What is expected: Copy this portion of the osteoarthritis imaging news item word for word, from "A promising imaging" up to and including "in Medicine (AAPM).".

Segment Start: Document excerpt

News | Clinical Trials | August 05, 2016

Emerging technology assesses bone health at microscopic level, may guide development of preventive therapies 

Osteoarthritis

A promising imaging technology that measures bone health at the microscopic level could help doctors detect osteoarthritis in its early stages and guide the development of new therapies, suggests preliminary research being presented at the 58th Annual Meeting of the American Association of Physicists in Medicine (AAPM).

“The technology we are developing allows us to see very fine detail in the mesh-like microstructure of bone — known as trabecular bone — which currently can’t be assessed in patients,” said Wojciech B. Zbijewski, Ph.D., a medical physicist and instructor in the department of biomedical engineering at Johns Hopkins University, Baltimore. “This could help us detect bone diseases in their initial stages and help with development of new preventive therapies. For example, there is growing evidence that early stages of osteoarthritis involve changes in trabecular bone, so if we can detect such change, a patient could potentially avoid painful knee replacement surgery by getting treatment before the cartilage was irreversibly damaged.”

Osteoarthritis often occurs after a joint is injured, leading to progressive damage of the cartilage that lines and cushions the joint and causing pain and stiffness.

The technology, a special cone beam computed tomography (CBCT) system using complementary metal-oxide semiconductor (CMOS) detectors provides several advantages over standard methods: the device is portable and could be used in doctors’ offices; patients could be imaged standing (vs. lying down); and the radiation dose is lower than standard computed tomography (CT). The CMOS detector provides very high spatial resolution, allowing detection of finer details than in standard CT and therefore greatly enhancing the ability to assess trabecular bone. This imaging system also could help with early identification of osteoporosis, which causes bones to become weak and brittle and break more easily.

Segment End: Document excerpt
Segment Start: Extracted records

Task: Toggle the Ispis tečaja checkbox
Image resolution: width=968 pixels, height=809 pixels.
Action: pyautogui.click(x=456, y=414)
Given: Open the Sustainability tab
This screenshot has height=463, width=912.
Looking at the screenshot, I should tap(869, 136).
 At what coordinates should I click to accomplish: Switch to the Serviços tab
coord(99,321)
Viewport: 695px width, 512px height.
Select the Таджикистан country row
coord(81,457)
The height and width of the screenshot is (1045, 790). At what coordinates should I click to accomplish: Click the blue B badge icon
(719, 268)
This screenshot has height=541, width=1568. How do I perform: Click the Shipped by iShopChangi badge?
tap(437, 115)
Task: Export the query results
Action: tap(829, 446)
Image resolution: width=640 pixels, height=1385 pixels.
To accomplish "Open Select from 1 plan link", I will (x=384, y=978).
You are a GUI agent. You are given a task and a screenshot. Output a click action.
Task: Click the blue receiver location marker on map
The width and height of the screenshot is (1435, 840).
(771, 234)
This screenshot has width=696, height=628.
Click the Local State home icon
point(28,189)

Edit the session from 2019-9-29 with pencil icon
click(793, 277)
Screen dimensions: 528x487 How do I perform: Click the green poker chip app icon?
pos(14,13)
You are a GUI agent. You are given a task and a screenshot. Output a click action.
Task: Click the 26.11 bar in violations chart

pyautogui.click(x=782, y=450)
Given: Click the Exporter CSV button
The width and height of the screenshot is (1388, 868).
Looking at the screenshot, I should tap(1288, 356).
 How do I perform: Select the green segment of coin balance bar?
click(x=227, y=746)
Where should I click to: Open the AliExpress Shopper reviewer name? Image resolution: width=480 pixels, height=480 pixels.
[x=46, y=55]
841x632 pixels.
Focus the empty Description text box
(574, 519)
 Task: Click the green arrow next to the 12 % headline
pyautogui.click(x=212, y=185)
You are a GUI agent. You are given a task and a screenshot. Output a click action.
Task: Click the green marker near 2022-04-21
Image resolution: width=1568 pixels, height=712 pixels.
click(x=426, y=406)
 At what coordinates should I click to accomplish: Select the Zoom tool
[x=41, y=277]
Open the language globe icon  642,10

Segment End: Extracted records

Solution:
A promising imaging technology that measures bone health at the microscopic level could help doctors detect osteoarthritis in its early stages and guide the development of new therapies, suggests preliminary research being presented at the 58th Annual Meeting of the American Association of Physicists in Medicine (AAPM).